Spatial dispersion effects in ferroic oxides: Dynamical quadrupoles and flexoelectric tensor

In condensed-matter physics, spatial dispersion refers to the dependence of many material properties on the wavevector q at which they are probed, and is ultimately due to the nonlocality of the response to a given external field (electric, magnetic, strain). A remarkable example is the flexoelectric tensor, describing the polarization response to a gradient of applied strain, or equivalently the electrical current that is produced by an acoustic phonon at second-order in q. Density-functional perturbation theory (DFPT) appears as the ideal framework to compute these effects from first principles, but the general computational tools to deal with the long-wavelength limit are currently missing.
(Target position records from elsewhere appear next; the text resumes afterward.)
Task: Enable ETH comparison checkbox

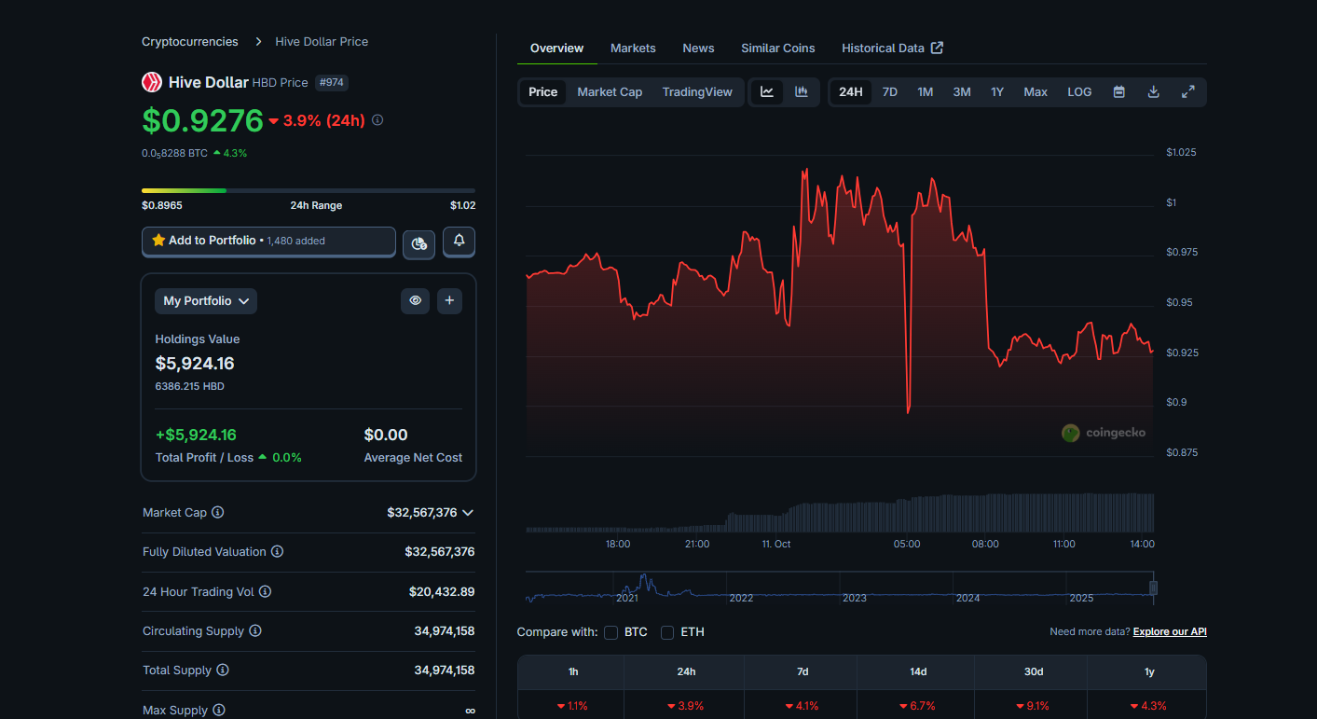Action: click(x=667, y=632)
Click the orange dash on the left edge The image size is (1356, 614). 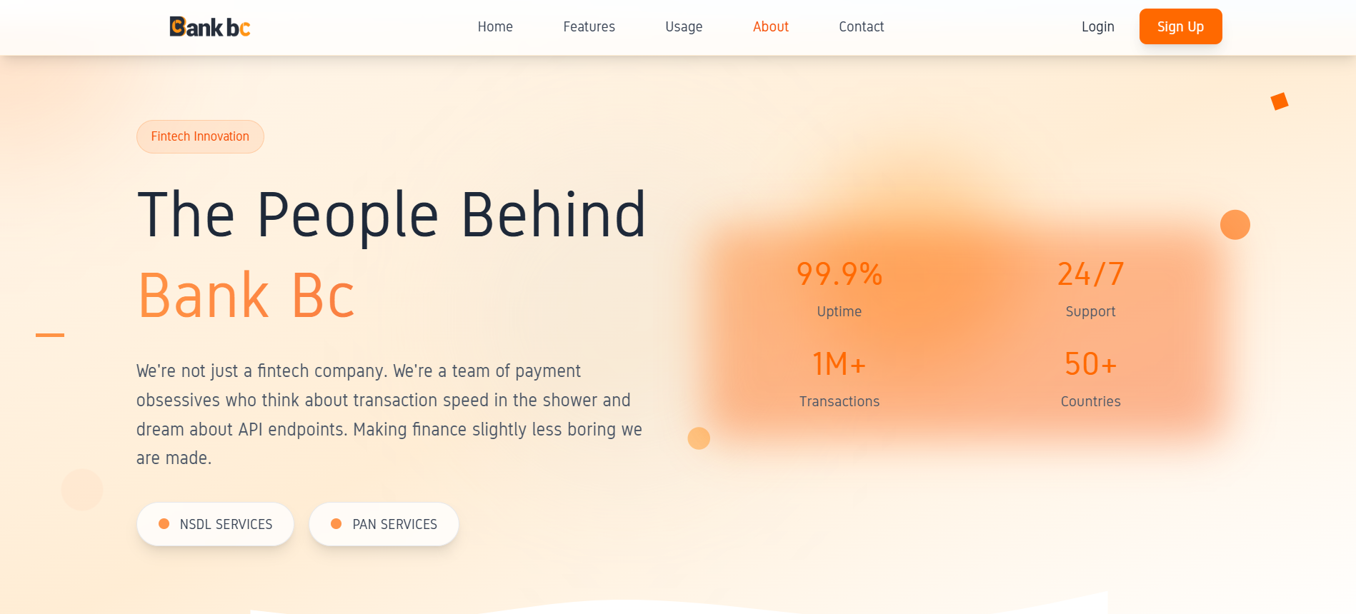(50, 335)
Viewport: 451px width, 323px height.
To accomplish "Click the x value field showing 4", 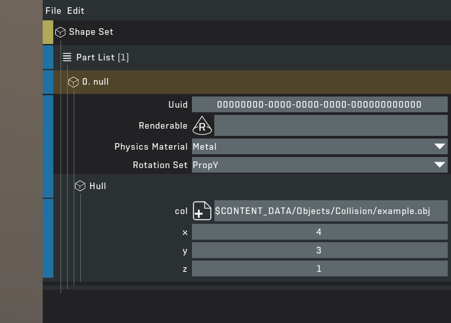I will (320, 232).
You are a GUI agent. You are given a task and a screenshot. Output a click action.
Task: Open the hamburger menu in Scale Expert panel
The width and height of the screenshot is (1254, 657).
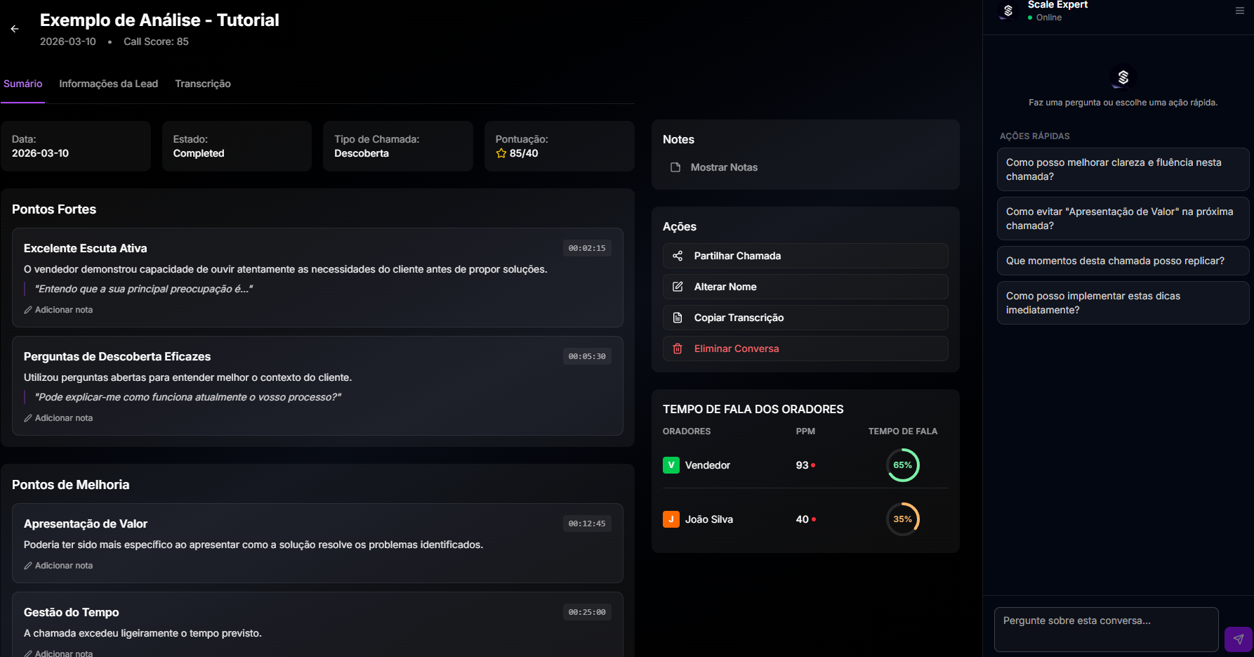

Here we present a general formalism, based on the analytical long-wavelength expansion of the second-order DFPT energies, that enables the direct calculation of spatial dispersion quantities at a computational cost that is comparable to that of a uniform-field response calculation. We present results for the clamped-ion flexoelectric tensor in SrTiO₃ and the dynamical quadrupoles (the higher-order multipolar counterpart of the Born effective charges) in tetragonal PbTiO₃. The quadrupoles relate to the clamped-ion piezoelectric tensor as predicted by R. Martin in his 1972 seminal paper.